A classical knot is defined to be an embedding $S^1 \to \mathbb{R}^3$ where $S^1$ is a 1-sphere or circle.

Embeddings $S^1 \to \mathbb{R}^4$ are usually not considered knots because they are trivial knots, i.e., they can be continuously deformed to $S^1$.

How can I show that such embeddings are indeed trivial knots?


4 Answers 4


$\newcommand{\Reals}{\mathbf{R}}\newcommand{\Basis}{\mathbf{e}}$Here are two outlines, one global, one local, with no claims of elegance:

  1. Every continuous embedding $\kappa:S^{1} \to \Reals^{4}$ can be deformed (by an isotopy) to a smooth embedding. (That is, we may assume without loss of generality that $\kappa$ is a smooth embedding.) Let $K = \kappa(S^{1})$ denote the image.

  2. The set of all lines through pairs of points of $K$, i.e., the set $\mathcal{C}$ (for "chords") of points of the form $$ (1 - t)P + tQ,\qquad \text{$P$, $Q$ in $K$, $t$ real} $$ is the image in $\Reals^{4}$ of the three-dimensional manifold $K \times K \times \Reals$ under a smooth mapping. By Sard's theorem, the image is not all of $\Reals^{4}$. Pick an orthonormal basis $(\Basis_{j})_{j=1}^{4}$ of $\Reals^{4}$ such that $\Basis_{4} \not\in \mathcal{C}$. By construction, $K$ can be deformed (through smooth embeddings) to its projection to the three-dimensional subspace spanned by $(\Basis_{j})_{j=1}^{3}$. Explicitly, if $$ \kappa(t) = \kappa_{1}(t)\Basis_{1} + \kappa_{2}(t)\Basis_{2} + \kappa_{3}(t)\Basis_{3} + \kappa_{4}(t)\Basis_{4}, $$ then $$ H(s, t) = \kappa_{1}(t)\Basis_{1} + \kappa_{2}(t)\Basis_{2} + \kappa_{3}(t)\Basis_{3} + (1 - s)\kappa_{4}(t)\Basis_{4},\quad 0 \leq s \leq 1, $$ deforms $K$ (through smooth embeddings) to its projection. That is, without loss of generality we may assume $K$ sits inside $\Reals^{3} \subset \Reals^{4}$.

--- RECORDED DATA ---
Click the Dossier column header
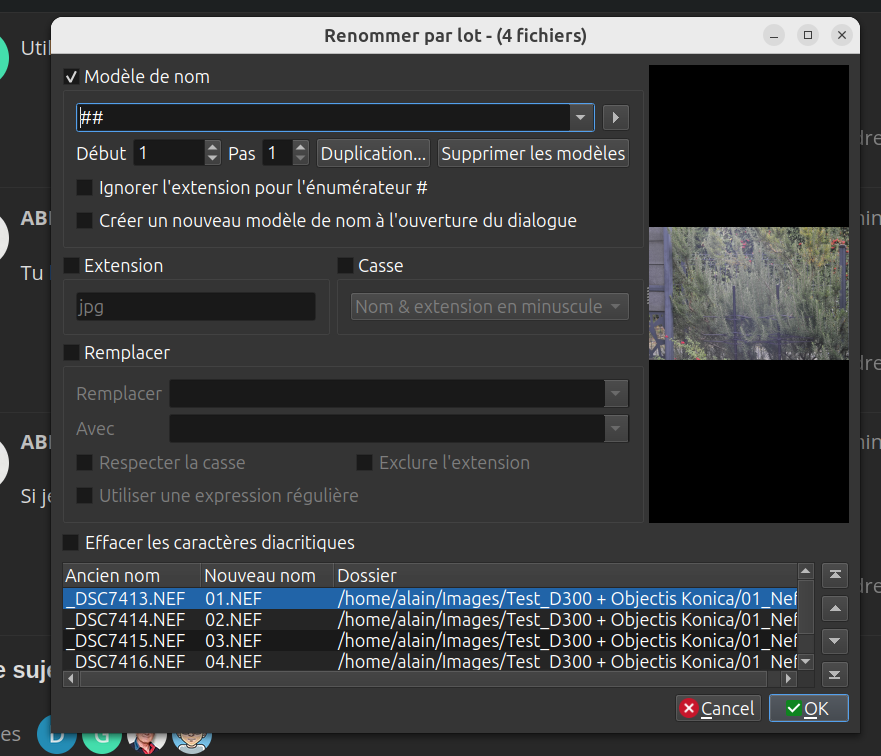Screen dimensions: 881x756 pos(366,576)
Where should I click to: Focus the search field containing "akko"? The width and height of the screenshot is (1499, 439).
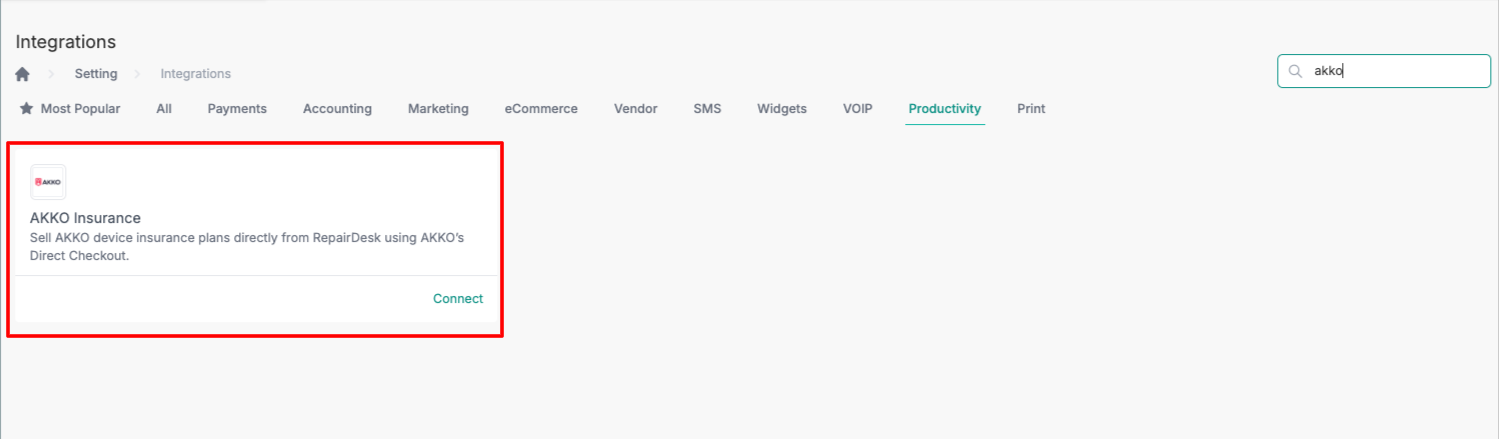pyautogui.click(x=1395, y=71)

--- AIM ---
Can you repeat the knot text from "How can I show" to "denote the image.", swapping "isotopy" for "ambient isotopy"? This material was taken from a different source than the text on knots.

--- RESPONSE TO THE EXERCISE ---
How can I show that such embeddings are indeed trivial knots?


4 Answers 4


$\newcommand{\Reals}{\mathbf{R}}\newcommand{\Basis}{\mathbf{e}}$Here are two outlines, one global, one local, with no claims of elegance:

  1. Every continuous embedding $\kappa:S^{1} \to \Reals^{4}$ can be deformed (by an ambient isotopy) to a smooth embedding. (That is, we may assume without loss of generality that $\kappa$ is a smooth embedding.) Let $K = \kappa(S^{1})$ denote the image.